Barrios kept his welterweight belt. Ramos, a tough and competent welterweight from Casa Grande south of Phoenix, deserved a rematch. Still does. But Barrios has shown no interest in a sequel.
Instead, he got Pacquiao and the paycheck that comes with it. Guess here, Pacquiao and trainer Freddie Roach have watched — and watched — the Barrios-Ramos video.
It’s a roadmap for what Pacquiao hopes to accomplish in the later rounds against the favored Barrios. Barrios might prove to be the perfect dance partner for Pacquiao in this comeback. Call him the wise choice, and wisdom is also a part of getting old. Pacquiao and Roach have plenty of that.
There’s more: Complications in the circumstances leading up to Pacquiao’s comeback in 2021 could have compromised his chances.
Errol Spence, the original opponent, withdrew eleven days before opening bell because of an eye injury. Enter Ugas. It was a sudden move that must have scrambled Pacquiao’s camp, forcing him to suddenly abandon much of he had planned throughout months of routine in training.
Routine, like wisdom, is also part of the aging process. It gives the aging fighter a chance to meld experience and muscle memory in preparation for the specifics he saw in Spence. The sudden switch to the comparatively unknown Ugas dropped that playbook into the spit bucket. Pacquiao fought Ugas as though he was searching, all in futility.
Against Barrios — by now a known quantity, Pacquiao figures to have an overall plan that will allow him to put his muscle memory back to work.
Does that mean I’m picking Pacquiao? No. I just think he has a much better chance in this comeback than he had in the last one. It promises to be close, very close. In the end, the real factor is his age, a wild card risky because of the unknowns that will confront Pacquiao with unforeseen challenges, all critical to the fight’s outcome.
Hatton plans comeback
Ricky Hatton is making a comeback? Of course, he is. Hatton, also 46, announced he’ll be back Dec. 2 in Dubai, is coming through a door left wide open by Pacquiao.
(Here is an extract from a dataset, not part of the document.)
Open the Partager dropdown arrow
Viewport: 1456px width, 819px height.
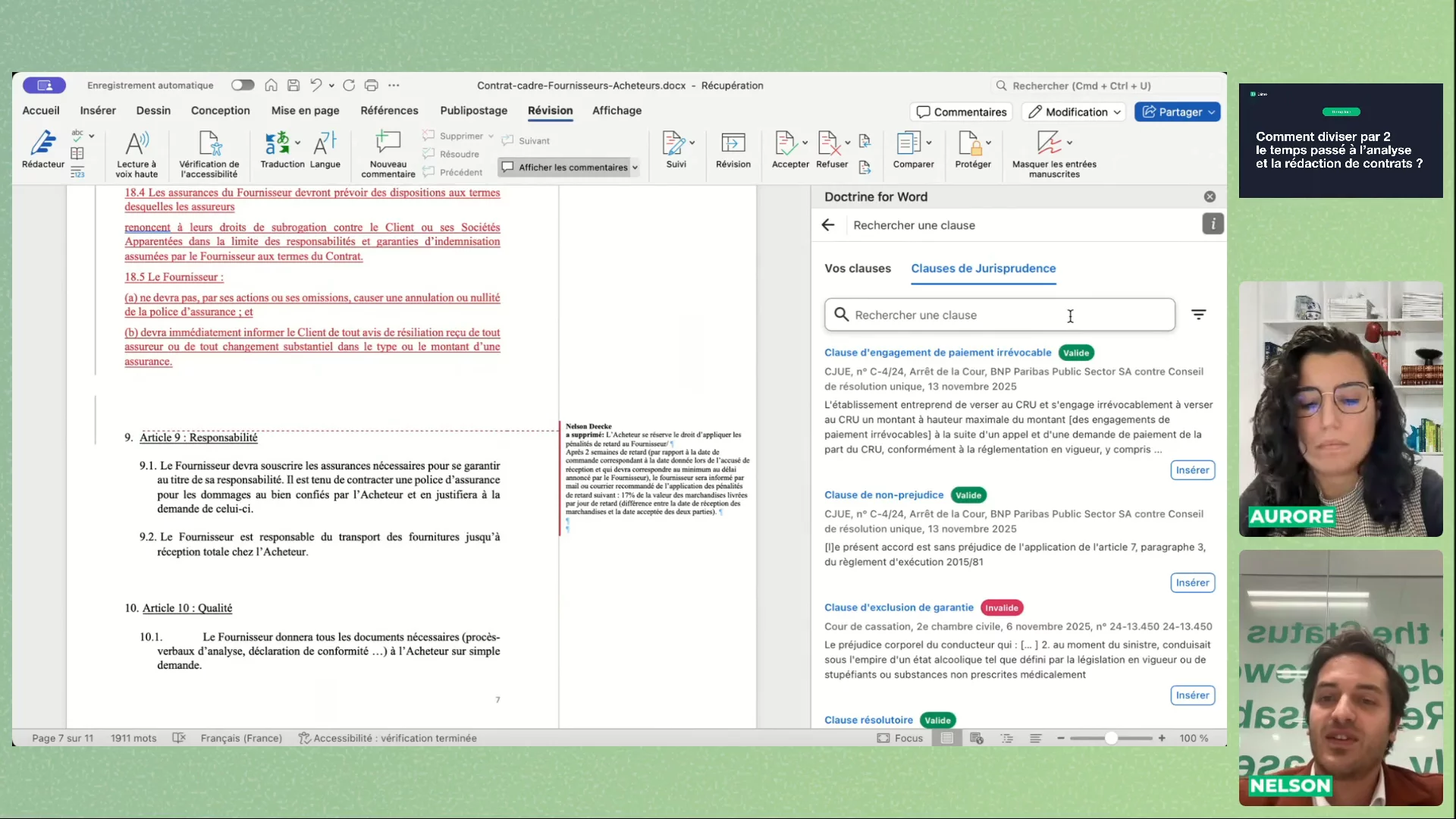(x=1212, y=112)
Hatton played a chapter in Pacquiao’s long legendary run. Pacquiao blasted out Hatton, sending him into a never-more orbit with a scary second-round knockout 16 years ago —May 9, 2009 — also at Vegas’ MGM Grand. Power makes its own statement and creates its own future. Pacquiao had plenty of it that night. In part, it’s what we remember about Pacquiao. In part, it’s why we’ll watch his comeback. Is the power still there?
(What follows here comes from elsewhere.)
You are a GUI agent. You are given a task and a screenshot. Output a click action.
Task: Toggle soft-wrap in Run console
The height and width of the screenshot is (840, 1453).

But power is also double-edged. What it gives, it takes away. The lasting memory of Hatton is seeing the bottom of his shoes. That’s how high Pacquiao launched him with his knockout shot. Hatton fought one more time, three years later.
But it was clear he was finished in 2012 and still should be in 2025. But he had a part in the Pacquiao show, which is about to resume for everybody who was there and still wants to be. For Hatton, hopefully there won’t be an encore.